A customer looks through the driver’s window of a Toyota automobile displayed for sale outside second hand car dealership in Rome. (Photographer: Alessia Pierdomenico/Bloomberg)

Used Car Apps Try to Prove Their Business Isn’t a Lemon

(Bloomberg) -- In the last few years, venture capitalists got really excited about used cars. They thought selling cars online or through mobile apps could upend the pre-owned auto market and make dealerships irrelevant. Investors pumped more than $860 million into four companies—Beepi, Carvana Co., Vroom Inc. and Shift Technologies Inc.—from 2013 to 2016.

But then Beepi abruptly closed most of its operations in December. The startup had spent $150 million before investors realized it was a clunker. Beepi began selling itself for parts early this year to repay creditors, the Wall Street Journal reported. Carvana, which took $460 million from private backers, pushed ahead with an initial public offering last week, hoping investors wouldn’t be deterred by the implosion of its closest competitor. The stock has declined 28 percent since going public Thursday. Vroom remains private.

Now the youngest and smallest of the four companies is hoping to convince VCs there’s still an opportunity. George Arison, the chief executive officer of Shift, wrote an email to his investors last week, saying the company is growing faster and has better profit margins than Carvana. In the email seen by Bloomberg, Arison said Shift is making 10 percent more per car sold. In an interview, he said the company increased net revenue fourfold last year to $9.5 million. This was slightly less than half of Carvana’s comparable figure, which the company reports as gross profit. Both businesses are unprofitable. A spokeswoman for Carvana declined to comment.

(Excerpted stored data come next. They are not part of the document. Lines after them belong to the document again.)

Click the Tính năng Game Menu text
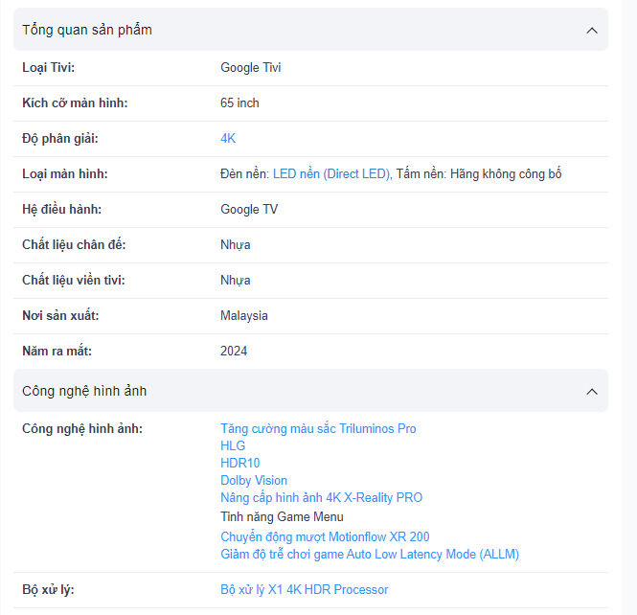pos(282,517)
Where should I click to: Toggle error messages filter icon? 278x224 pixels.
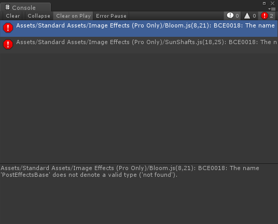(265, 16)
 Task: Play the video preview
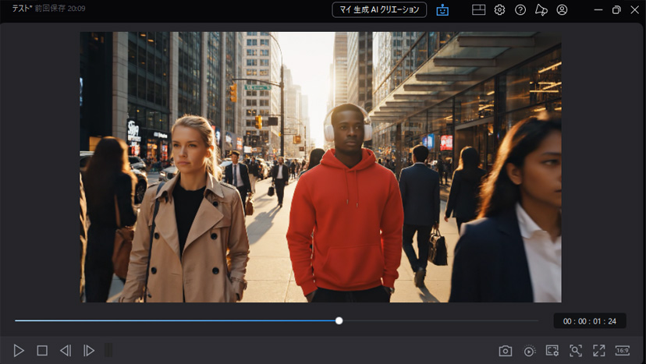coord(20,351)
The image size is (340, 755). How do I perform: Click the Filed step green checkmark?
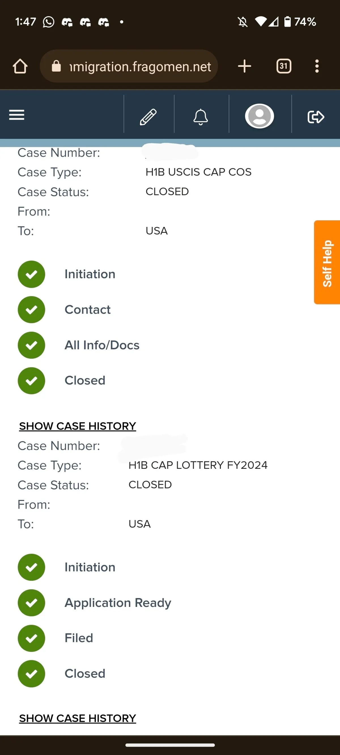click(x=31, y=638)
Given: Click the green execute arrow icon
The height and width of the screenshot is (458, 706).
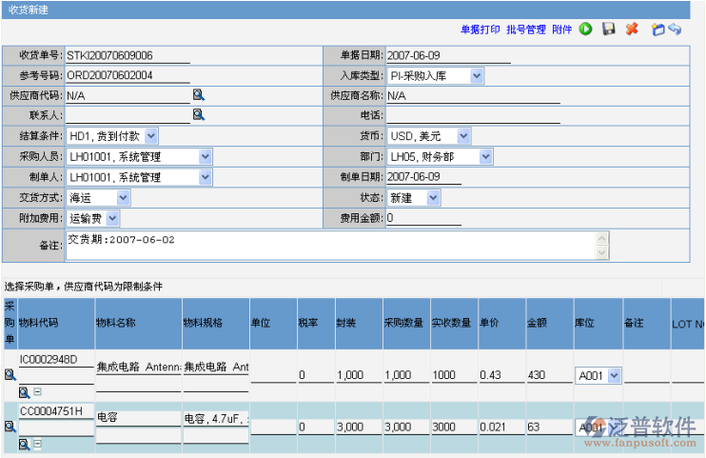Looking at the screenshot, I should pyautogui.click(x=586, y=30).
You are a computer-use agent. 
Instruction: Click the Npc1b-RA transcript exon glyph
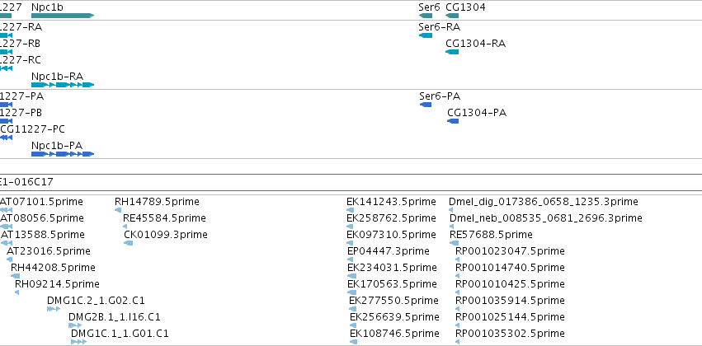[63, 85]
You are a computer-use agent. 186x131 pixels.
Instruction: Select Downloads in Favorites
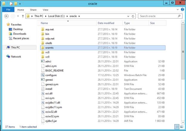[20, 34]
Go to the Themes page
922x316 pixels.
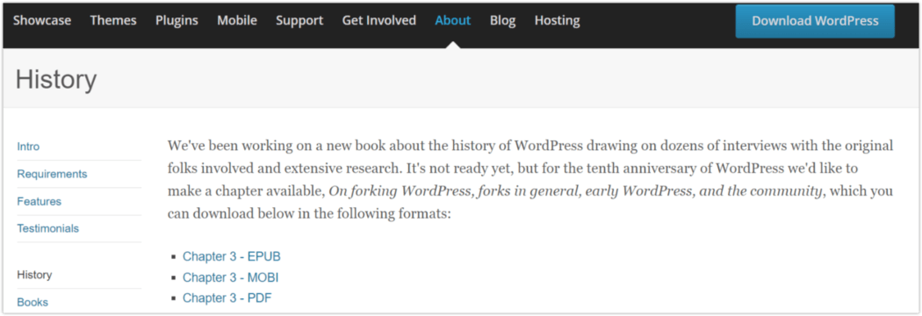113,20
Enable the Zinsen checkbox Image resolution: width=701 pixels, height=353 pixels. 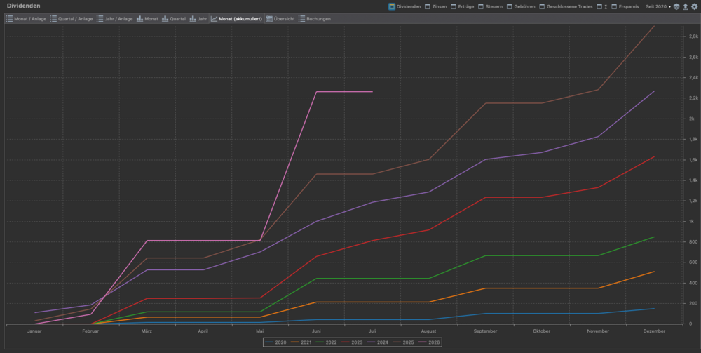436,7
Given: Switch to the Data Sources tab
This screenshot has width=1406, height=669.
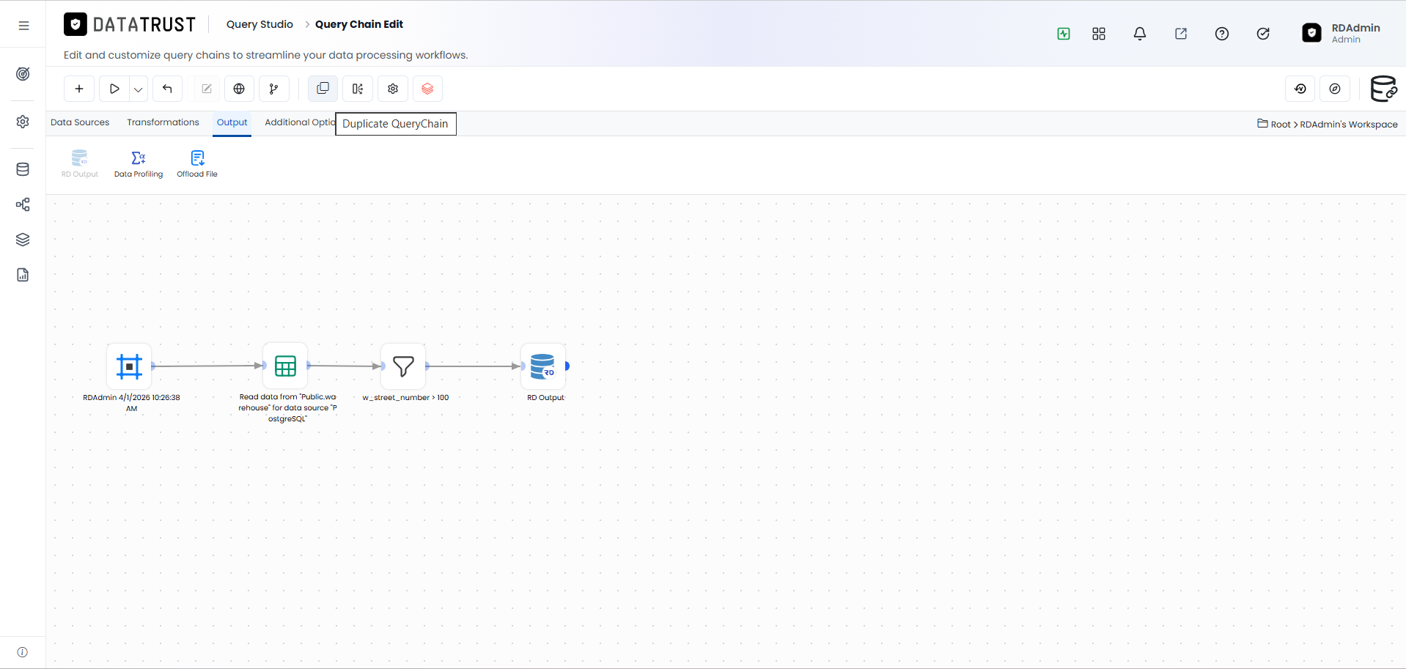Looking at the screenshot, I should [80, 122].
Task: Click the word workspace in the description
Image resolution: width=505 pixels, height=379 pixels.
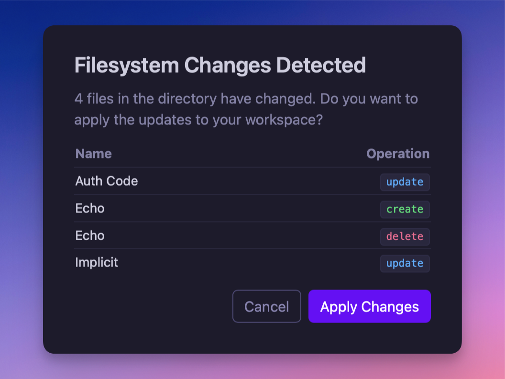Action: coord(281,120)
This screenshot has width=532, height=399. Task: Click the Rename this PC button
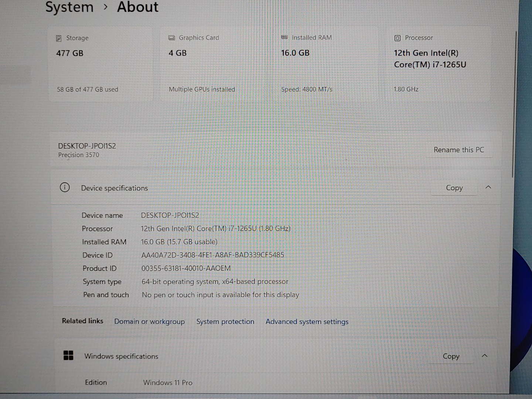point(459,150)
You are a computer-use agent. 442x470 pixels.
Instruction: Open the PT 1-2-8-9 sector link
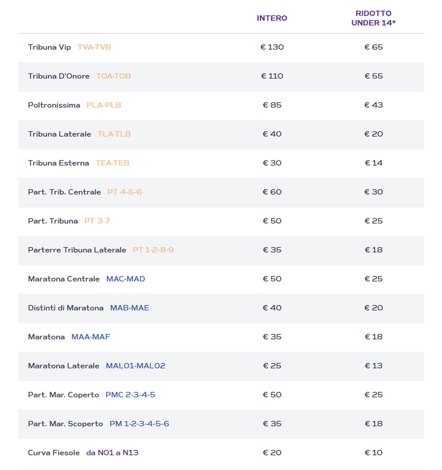point(153,250)
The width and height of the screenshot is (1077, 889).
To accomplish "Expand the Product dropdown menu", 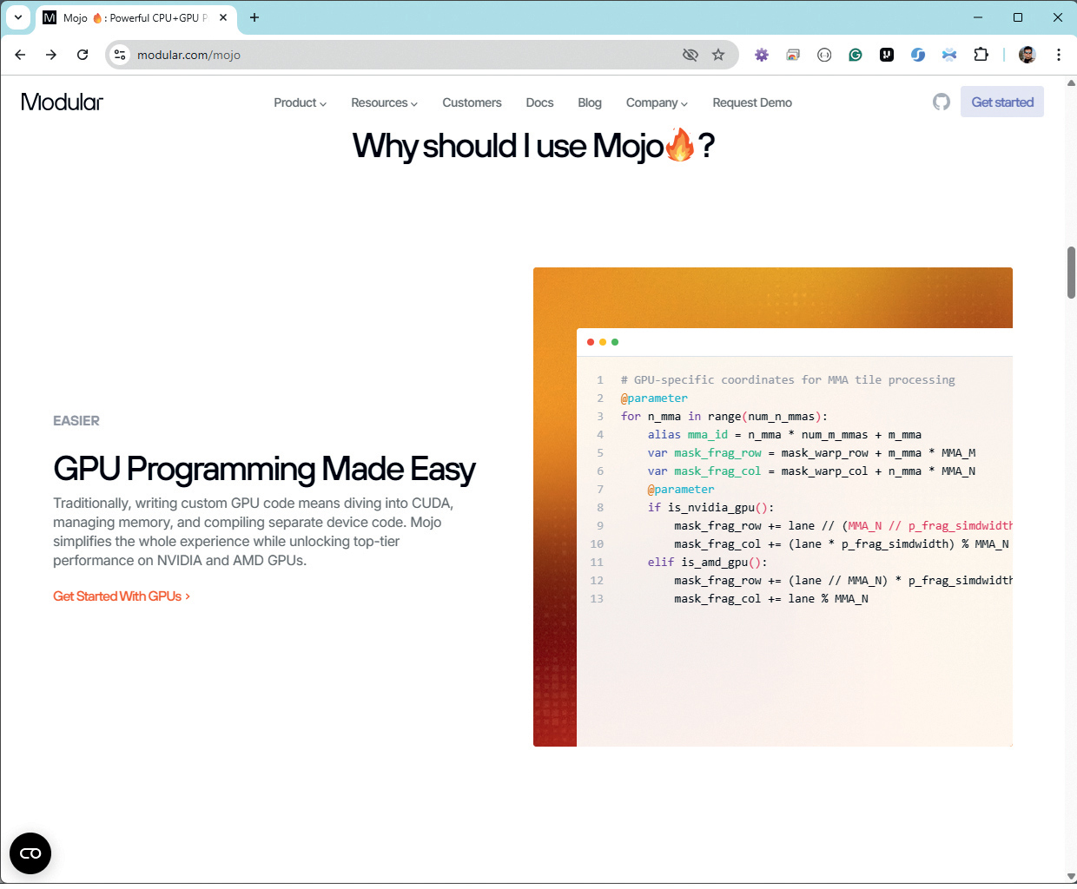I will click(300, 102).
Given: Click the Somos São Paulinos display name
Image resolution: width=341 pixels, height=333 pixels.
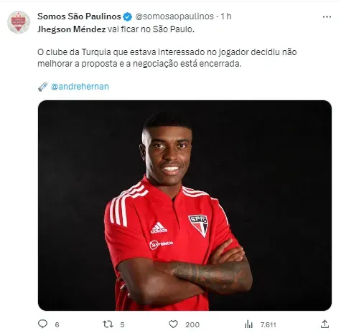Looking at the screenshot, I should pos(79,16).
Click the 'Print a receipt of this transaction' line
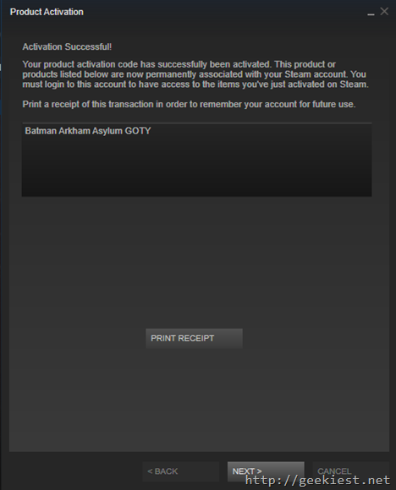The image size is (396, 490). click(189, 104)
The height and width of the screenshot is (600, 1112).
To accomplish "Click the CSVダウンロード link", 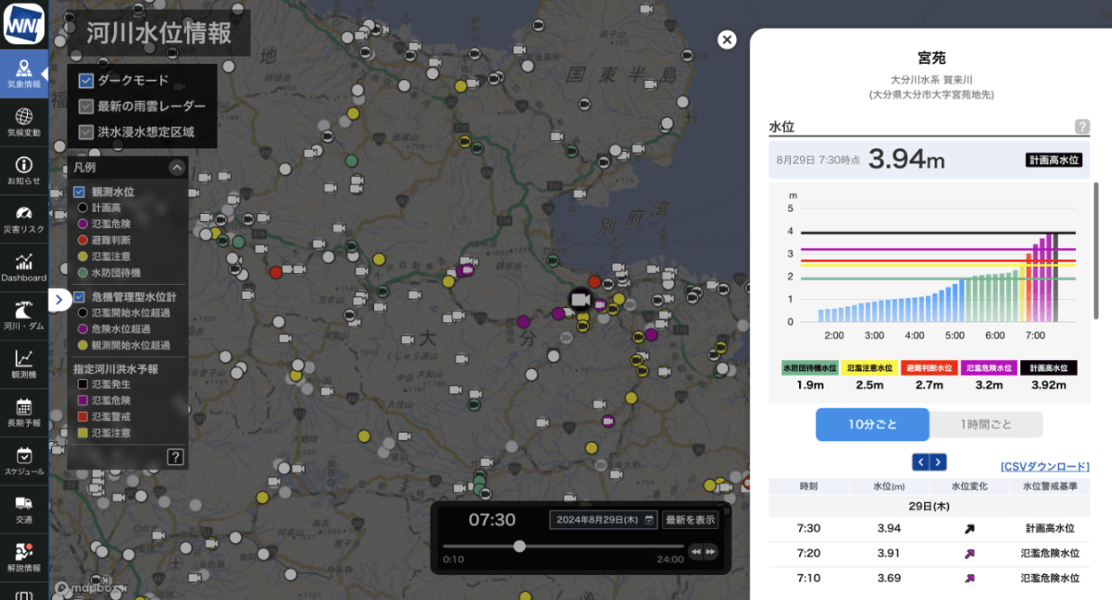I will [1045, 466].
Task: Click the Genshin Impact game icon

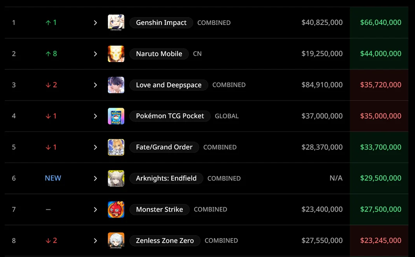Action: (116, 23)
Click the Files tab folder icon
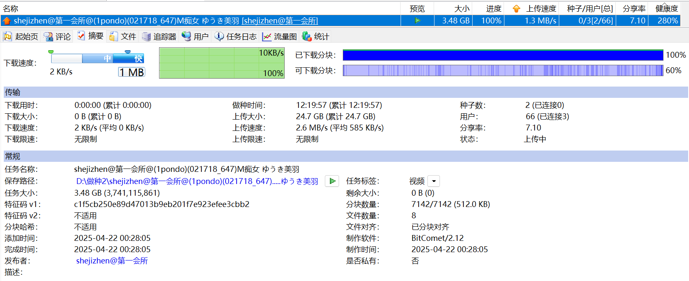689x281 pixels. click(113, 37)
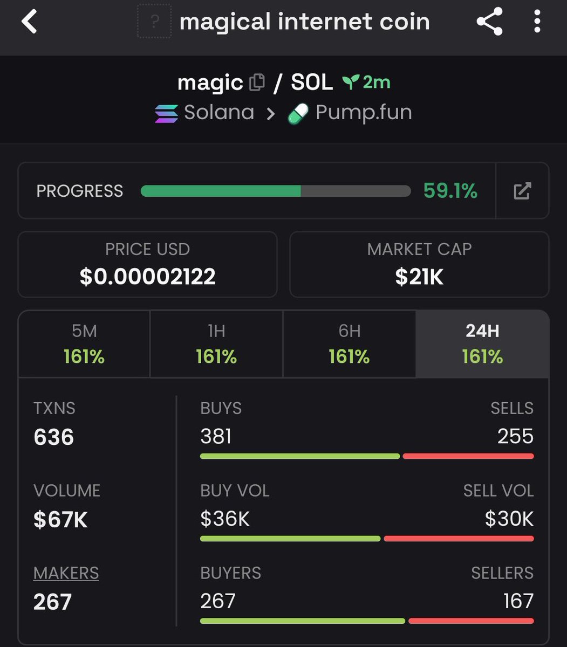The image size is (567, 647).
Task: Tap the PRICE USD box
Action: [147, 264]
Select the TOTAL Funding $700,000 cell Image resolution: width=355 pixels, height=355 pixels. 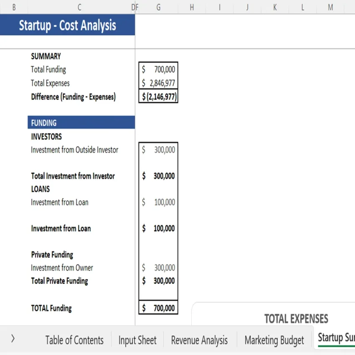[158, 308]
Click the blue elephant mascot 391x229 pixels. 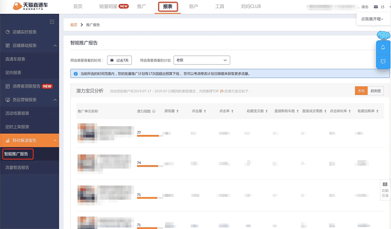click(383, 35)
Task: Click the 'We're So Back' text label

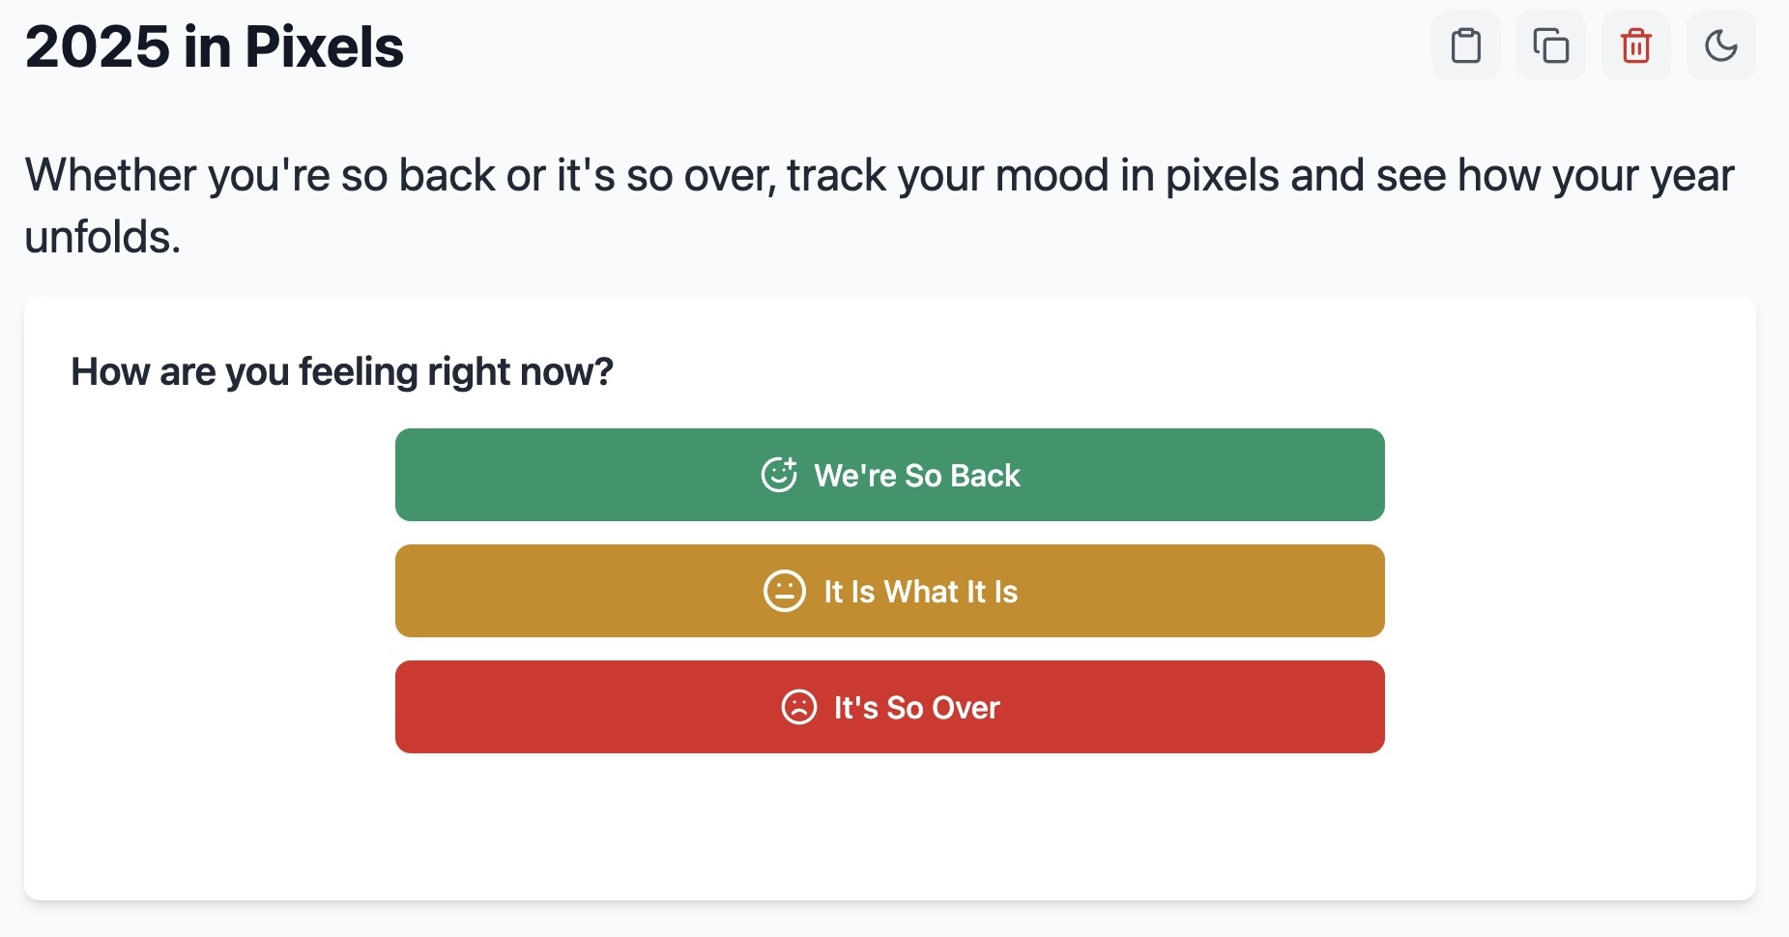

Carvana’s bumpy debut may be a byproduct of an overheated startups market. IPOs and acquisitions of venture-backed tech companies are up 26 percent from last year, according to the Bloomberg U.S. Startups Barometer, an index tracking private market deals. However, several companies held IPOs at discounts to their private valuations. Cloudera Inc. went public Thursday, alongside Carvana, at about half the value of its last private investment.

Despite the pall over the market, Shift’s CEO was optimistic about the long-term prospects of the business and commended Carvana’s decision to float. “Going public sooner is a good thing,” Arison said. “In the past, that’s how most companies did it.”

Arison said he’s taken a more cautious approach than Beepi and Carvana since he founded Shift in 2014. Shift has raised about $74 million from Goldman Sachs, Highland Capital Partners, Draper Fisher Jurvetson and other investors. Arison said he’s focused on fighting for market share in a handful of cities. “We have chosen to be kind of quiet and careful about our growth,” he said.

Arison said he anticipated Beepi’s demise but was surprised at how quickly it collapsed. “We’ve been saying internally, ‘Don’t worry. They’re not going to last,’” Arison said. As Beepi’s business was stalling a few months ago, Shift took steps to rein in spending at the recommendation of its board. “They realized the markets were changing,” he said. The company halted its operations in Washington, D.C., as it applies for a dealer’s license required by law.

Today, Shift operates in the San Francisco Bay area, Los Angeles and San Diego. The company tries to stand out from competitors by selling primarily less expensive cars and offering to deliver vehicles for customers to test drive. Shift sold $85 million worth of cars last year, Arison said. Carvana sold far more, totaling $342 million. Vroom said it sold $1.1 billion worth of cars last year.

Shift takes an average of $783 for each car it sells, including revenue from financing and insurance, after marketing costs. Arison suggested that Shift may be back to the private markets to fundraise this year.